We found that neurologists underestimated the number of patients with CI, by up to 70%. They did somewhat better than the patients themselves. Compared to other studies, our neurologists’ diagnostic sensitivity for CI was lower than those of general practitioners (GP’s), although both had a high specificity [3440]. Our data on the recognition of CI are in line with two earlier studies on PD patients, which both found the majority of symptoms going unrecognised and untreated. However, one of those was a retrospective chart review and the other, prospective, study involved older, well-established PD patients. We did not confirm earlier research that the presence of CI leads to overestimating of depression by doctors [40].

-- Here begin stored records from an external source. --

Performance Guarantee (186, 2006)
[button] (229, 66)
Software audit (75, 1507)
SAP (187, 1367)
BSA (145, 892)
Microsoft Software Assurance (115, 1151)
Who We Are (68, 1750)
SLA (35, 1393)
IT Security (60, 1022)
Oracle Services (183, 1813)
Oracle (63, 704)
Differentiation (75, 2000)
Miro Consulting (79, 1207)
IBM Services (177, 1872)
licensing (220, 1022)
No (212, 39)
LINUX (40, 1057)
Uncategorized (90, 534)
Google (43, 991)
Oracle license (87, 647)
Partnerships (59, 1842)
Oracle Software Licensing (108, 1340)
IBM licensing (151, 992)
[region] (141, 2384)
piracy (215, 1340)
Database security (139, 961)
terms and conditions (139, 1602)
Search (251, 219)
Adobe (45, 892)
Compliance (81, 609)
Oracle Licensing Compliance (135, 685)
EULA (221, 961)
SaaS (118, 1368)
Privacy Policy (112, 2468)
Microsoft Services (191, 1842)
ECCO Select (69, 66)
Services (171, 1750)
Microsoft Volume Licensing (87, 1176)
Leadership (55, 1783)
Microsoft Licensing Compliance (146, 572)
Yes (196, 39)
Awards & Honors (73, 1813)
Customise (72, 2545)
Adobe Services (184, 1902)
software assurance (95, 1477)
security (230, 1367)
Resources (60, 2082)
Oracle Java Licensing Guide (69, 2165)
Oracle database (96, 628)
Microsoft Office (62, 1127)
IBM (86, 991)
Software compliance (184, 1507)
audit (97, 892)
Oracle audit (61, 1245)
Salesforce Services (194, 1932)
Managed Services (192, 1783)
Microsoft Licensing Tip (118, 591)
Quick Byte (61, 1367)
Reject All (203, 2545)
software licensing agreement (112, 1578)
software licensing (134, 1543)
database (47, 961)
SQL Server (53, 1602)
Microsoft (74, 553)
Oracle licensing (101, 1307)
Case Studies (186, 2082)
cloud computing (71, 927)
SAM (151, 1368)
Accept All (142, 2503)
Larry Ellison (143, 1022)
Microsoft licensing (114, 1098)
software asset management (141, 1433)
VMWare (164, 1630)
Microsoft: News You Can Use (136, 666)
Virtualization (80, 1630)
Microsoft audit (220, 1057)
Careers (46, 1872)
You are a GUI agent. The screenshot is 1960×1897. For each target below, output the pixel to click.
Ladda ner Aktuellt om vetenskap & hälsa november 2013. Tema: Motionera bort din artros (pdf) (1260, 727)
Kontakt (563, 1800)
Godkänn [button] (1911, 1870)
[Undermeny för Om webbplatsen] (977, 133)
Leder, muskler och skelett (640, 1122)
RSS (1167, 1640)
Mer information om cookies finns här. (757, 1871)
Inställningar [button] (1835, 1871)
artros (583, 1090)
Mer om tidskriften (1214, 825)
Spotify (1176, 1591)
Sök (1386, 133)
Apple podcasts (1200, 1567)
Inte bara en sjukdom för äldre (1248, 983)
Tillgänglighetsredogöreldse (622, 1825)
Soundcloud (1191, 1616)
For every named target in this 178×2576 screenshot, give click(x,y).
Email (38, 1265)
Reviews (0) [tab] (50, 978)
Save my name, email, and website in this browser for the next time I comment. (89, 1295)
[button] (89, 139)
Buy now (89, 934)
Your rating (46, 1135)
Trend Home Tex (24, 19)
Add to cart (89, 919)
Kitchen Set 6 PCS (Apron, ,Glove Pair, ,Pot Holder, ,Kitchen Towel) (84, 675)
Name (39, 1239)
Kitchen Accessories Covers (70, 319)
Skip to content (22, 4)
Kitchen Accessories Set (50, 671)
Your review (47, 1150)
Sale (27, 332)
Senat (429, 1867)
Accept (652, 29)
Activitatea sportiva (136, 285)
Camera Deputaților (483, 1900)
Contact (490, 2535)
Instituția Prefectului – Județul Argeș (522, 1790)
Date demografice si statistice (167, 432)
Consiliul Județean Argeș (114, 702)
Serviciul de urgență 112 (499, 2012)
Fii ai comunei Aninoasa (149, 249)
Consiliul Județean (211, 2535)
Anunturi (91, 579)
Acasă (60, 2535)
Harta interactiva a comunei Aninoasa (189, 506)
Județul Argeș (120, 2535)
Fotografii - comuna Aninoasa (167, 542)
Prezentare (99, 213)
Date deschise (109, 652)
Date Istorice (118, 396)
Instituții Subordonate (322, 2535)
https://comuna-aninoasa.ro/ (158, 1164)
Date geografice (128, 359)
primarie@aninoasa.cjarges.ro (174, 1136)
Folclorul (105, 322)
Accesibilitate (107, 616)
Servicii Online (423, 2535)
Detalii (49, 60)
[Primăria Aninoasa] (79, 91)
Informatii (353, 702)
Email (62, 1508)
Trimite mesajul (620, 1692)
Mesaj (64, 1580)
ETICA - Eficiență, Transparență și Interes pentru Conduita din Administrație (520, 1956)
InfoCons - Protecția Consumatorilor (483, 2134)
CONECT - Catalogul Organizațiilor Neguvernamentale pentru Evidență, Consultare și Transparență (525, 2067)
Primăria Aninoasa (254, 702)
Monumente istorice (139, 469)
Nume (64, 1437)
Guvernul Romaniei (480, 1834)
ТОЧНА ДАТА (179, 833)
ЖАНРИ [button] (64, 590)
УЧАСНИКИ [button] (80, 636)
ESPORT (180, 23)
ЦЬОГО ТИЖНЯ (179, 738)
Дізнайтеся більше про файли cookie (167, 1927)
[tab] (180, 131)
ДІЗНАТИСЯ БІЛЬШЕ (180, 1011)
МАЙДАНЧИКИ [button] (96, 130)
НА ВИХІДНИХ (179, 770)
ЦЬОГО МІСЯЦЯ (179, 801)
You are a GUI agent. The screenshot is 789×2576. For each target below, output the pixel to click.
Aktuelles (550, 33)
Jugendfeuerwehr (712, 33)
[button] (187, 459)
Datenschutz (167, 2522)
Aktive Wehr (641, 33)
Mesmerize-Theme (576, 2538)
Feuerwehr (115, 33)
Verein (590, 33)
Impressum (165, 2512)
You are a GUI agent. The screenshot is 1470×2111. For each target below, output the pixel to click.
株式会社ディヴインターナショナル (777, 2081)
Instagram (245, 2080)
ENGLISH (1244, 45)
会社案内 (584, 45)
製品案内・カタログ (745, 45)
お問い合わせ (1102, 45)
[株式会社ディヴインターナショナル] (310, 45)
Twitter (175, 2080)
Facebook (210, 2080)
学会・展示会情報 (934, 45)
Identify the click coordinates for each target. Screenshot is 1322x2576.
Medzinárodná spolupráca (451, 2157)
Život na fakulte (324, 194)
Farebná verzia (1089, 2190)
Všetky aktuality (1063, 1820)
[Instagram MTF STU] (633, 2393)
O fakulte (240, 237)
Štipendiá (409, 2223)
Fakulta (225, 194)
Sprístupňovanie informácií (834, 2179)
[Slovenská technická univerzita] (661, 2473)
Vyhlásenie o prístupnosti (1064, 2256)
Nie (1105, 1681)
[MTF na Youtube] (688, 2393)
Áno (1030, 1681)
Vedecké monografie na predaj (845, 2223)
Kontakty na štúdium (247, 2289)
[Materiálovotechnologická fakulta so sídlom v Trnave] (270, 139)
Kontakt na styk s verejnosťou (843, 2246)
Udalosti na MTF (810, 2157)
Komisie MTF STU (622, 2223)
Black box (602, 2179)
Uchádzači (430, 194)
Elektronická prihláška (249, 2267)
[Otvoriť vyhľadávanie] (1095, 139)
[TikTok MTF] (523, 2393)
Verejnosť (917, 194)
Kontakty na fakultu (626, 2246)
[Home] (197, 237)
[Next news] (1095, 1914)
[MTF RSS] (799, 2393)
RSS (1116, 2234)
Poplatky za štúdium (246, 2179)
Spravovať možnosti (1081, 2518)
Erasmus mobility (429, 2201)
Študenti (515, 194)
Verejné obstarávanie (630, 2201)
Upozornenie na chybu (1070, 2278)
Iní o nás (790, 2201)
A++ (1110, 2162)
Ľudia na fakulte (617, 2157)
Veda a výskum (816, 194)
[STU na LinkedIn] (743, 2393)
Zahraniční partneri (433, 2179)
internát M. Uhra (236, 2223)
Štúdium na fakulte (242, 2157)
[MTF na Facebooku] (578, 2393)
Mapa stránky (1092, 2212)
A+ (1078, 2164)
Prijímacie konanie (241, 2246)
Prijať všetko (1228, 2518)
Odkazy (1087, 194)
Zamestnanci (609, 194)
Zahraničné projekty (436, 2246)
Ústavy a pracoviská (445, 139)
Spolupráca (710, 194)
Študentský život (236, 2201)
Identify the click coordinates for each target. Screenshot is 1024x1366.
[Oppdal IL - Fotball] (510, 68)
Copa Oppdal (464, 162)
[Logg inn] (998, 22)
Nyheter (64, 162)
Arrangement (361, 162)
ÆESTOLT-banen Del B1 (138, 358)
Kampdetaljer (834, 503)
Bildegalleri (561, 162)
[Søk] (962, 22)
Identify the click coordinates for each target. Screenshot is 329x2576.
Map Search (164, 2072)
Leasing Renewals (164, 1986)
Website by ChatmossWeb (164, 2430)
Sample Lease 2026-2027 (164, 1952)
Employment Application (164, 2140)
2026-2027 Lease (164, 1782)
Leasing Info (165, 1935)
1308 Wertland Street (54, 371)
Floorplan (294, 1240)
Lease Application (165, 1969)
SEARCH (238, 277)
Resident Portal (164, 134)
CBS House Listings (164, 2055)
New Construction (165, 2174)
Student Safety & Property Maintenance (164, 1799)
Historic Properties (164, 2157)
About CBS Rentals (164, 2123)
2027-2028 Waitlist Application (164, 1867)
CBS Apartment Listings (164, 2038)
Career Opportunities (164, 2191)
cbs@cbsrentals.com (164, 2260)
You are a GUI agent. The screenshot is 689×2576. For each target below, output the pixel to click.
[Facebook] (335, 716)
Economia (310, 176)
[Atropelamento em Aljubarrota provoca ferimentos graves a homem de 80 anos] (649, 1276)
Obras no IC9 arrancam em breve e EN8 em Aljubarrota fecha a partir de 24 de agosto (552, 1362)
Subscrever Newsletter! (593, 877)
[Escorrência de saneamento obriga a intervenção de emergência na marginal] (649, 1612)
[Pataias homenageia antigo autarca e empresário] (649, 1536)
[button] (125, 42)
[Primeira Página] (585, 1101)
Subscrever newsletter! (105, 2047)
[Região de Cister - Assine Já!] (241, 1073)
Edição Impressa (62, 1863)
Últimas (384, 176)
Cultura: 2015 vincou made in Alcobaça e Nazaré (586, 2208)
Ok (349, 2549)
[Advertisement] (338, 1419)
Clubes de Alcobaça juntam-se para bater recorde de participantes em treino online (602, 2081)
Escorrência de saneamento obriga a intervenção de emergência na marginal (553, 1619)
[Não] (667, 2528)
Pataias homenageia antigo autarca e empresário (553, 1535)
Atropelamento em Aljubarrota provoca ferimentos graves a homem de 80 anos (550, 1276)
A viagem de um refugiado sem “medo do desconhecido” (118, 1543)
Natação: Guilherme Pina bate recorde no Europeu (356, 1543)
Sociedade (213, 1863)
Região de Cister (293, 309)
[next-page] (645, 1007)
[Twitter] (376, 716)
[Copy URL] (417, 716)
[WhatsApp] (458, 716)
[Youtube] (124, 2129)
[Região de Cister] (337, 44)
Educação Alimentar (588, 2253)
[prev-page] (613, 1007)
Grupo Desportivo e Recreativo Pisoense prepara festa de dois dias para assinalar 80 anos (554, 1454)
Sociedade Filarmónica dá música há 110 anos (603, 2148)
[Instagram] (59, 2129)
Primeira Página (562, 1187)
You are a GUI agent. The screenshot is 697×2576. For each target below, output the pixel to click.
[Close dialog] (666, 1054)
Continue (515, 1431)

In ‘diagnosing’ depression, our neurologists showed low sensitivity and high specificity. ‘Self-diagnosis’ of depression by the patient had a higher sensitivity compared to the neurologists, although the specificity was lower. The neurologists missed up to 67% of the patients with depression. The patients in our study overestimated the presence of depression. Presence of CI had no influence on the insight of the patients on depression. ‘Diagnostic accuracy’ of depression by our neurologists was comparable to GP’s [26], but self-diagnosis of depression in our patient population had a remarkably higher sensitivity than in an earlier study done by Watson [24]. However, that study only included patients with dementia, and this may explain this difference.

Conclusions

Intuition and clinical judgment are not enough for a neurologist to recognize depression and/or cognitive problems in patients with recent-onset parkinsonian syndromes, such as, PD and atypical parkinsonian syndromes (APS). It is important to realize this, considering the consequences of untreated depression and CI. Our neurologists had a high specificity diagnosing CI and depression, but at the same time missed more than half of the patients with these problems. Patients themselves are not better at self-diagnosing these non-motor symptoms.